Don't Curse the Nurse!

Sharing support with stories & humor

The Mask

on August 17, 2017

She came in for a port.

It’s a small round device, hard polyethelene rubber center, with a catheter centered at the bottom base. It’s placed under the skin close to a large vein, typically on the outer edge of the left or right chest.

The most common reason for getting a port is to begin chemotherapy.

She had wide set eyes, thick wavy  brunette hair that grazed her shoulders, and, what I thought unusual – pale blue eyes. Not your combination of traits. Blonds and redheads always get the blue eyes. Us brown haired girls, hazel, green, or brown eyes – freckles in them if your lucky.  The man next to her stood a foot taller than her. He wore his Polo un-tucked and on his feet the most broken in deck shoes I’d ever seen.

When I met the two, they had just  walked through the doors to our department. Together they stood hand in hand outside the curtained area while I confirmed her demographic sheet and spelling of her name.

Attentive to the explanation of my role and the limited space in the pre op rooms, the husband stepped over to the waiting area in our department for the short time it took me to get her ready.

She  hadn’t slept well and admitted to being anxious. Making sure all consents were signed, I got an order to give her some Versed to help relax her. I called her husband back over to sit with her then went and pulled the medicine from the Accudose system.

Within minutes after the medicine hit her vein, her eyelids began to flutter, her jaw slackened and she drifted in and out of sleep.

• _Data for analysis_
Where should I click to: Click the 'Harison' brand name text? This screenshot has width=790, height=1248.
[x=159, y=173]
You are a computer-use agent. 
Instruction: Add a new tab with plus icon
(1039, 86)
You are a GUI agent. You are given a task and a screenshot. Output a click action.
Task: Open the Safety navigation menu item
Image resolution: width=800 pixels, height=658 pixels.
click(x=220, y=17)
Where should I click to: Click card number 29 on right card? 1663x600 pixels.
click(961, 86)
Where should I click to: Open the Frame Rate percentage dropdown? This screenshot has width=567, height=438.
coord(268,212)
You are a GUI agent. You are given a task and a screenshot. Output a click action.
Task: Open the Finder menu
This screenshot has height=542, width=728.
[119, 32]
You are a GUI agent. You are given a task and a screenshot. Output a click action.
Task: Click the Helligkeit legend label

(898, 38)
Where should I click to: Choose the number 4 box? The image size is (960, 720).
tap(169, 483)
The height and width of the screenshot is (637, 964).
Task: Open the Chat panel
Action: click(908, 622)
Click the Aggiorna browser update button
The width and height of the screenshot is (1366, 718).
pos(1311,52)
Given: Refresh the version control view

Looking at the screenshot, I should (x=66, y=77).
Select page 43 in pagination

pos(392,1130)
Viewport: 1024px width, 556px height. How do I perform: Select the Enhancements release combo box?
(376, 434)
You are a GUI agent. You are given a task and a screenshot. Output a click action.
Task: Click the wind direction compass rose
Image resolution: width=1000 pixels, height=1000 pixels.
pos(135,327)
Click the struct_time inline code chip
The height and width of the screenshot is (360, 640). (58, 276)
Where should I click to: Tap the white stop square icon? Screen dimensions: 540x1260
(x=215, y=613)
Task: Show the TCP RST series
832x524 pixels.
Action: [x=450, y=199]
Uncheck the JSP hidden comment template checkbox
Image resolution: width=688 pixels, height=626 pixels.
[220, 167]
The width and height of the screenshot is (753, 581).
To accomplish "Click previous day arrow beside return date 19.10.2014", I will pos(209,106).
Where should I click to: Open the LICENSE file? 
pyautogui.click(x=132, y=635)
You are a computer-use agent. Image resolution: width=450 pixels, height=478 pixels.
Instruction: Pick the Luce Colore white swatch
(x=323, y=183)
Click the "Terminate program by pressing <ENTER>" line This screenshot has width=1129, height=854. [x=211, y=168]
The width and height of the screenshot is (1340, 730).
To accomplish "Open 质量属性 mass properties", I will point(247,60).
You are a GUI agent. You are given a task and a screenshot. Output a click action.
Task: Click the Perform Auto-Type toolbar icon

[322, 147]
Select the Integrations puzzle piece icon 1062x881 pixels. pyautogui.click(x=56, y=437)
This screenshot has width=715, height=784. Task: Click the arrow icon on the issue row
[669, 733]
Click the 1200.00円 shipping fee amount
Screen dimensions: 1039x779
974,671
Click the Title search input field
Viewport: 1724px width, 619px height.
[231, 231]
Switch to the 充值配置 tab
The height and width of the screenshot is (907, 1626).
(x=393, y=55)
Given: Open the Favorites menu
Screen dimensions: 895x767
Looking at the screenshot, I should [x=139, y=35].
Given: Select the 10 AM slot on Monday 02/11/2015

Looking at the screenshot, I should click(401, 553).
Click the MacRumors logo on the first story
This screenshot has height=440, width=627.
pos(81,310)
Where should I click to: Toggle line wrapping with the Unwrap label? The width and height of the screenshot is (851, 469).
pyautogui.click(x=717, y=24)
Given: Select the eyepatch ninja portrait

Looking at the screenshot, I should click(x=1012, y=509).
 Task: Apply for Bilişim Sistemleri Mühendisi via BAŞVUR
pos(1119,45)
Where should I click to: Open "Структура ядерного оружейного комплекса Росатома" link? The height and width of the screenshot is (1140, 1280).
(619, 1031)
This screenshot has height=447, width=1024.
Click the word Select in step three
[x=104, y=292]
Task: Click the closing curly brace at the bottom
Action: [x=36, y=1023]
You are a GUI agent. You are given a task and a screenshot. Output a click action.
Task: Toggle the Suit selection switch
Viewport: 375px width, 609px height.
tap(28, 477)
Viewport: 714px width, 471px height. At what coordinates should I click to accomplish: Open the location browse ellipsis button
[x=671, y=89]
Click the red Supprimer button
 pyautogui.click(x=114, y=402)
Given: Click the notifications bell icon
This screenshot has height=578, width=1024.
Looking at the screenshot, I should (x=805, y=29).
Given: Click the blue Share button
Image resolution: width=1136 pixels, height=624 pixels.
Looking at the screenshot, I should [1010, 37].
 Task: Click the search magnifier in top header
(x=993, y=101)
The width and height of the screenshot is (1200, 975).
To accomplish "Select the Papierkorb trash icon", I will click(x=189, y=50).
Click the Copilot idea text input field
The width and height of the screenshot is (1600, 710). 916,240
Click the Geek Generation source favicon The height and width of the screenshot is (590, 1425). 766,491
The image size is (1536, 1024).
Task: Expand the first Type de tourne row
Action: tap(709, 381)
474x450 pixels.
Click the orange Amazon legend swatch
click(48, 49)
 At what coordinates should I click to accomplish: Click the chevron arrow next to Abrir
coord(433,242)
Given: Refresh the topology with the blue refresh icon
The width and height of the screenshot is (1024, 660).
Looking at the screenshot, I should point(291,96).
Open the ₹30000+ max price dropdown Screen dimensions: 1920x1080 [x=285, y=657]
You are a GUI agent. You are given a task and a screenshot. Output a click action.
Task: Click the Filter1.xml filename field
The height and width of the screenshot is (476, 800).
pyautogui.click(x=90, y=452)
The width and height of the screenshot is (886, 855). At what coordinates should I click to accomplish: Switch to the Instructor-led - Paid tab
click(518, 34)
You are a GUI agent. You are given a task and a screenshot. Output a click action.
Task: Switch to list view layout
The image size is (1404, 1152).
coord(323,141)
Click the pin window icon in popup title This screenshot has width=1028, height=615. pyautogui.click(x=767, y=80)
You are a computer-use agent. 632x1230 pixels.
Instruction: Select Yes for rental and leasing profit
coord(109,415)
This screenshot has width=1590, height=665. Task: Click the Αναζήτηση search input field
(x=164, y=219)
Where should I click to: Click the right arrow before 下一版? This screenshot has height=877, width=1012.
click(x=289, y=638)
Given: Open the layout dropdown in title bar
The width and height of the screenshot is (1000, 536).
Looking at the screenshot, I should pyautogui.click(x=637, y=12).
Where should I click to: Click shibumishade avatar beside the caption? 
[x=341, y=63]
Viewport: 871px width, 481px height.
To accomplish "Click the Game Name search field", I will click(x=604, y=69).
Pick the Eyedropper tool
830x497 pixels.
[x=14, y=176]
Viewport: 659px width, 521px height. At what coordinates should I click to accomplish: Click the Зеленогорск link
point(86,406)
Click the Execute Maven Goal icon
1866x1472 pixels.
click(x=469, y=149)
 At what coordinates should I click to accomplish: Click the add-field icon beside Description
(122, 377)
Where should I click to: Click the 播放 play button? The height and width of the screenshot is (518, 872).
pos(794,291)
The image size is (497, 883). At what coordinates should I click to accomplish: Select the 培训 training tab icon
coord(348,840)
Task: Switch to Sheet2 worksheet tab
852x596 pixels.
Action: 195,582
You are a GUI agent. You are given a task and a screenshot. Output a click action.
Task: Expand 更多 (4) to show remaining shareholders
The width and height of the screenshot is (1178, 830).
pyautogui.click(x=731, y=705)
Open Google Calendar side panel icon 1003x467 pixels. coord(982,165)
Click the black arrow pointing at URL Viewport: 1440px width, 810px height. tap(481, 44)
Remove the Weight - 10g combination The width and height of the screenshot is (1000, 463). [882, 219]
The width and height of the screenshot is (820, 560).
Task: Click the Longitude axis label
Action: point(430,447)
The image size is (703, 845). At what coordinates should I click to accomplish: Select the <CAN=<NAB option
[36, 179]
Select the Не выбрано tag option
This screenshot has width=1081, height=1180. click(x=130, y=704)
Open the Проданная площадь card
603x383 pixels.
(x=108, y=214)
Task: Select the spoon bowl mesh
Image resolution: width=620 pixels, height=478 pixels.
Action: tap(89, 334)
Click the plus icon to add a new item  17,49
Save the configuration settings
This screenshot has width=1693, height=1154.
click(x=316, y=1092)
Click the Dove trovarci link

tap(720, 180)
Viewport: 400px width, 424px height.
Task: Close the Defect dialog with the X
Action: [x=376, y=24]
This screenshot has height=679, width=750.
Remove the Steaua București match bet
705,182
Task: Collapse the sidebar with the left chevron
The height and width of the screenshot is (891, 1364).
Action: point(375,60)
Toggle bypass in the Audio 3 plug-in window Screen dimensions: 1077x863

• _Questions to answer_
a) According to the blog post "The Mask," what is the most common reason for getting a port?
b) Summarize the blog post "The Mask" in two sentences.

• _List of answers_
a) To begin chemotherapy.

b) A woman came in to have a port placed, which is a small round device put under the skin close to a large vein and most commonly used to begin chemotherapy. She had not slept well and was anxious, so after her consents were signed she was given Versed, and within minutes she was drifting in and out of sleep.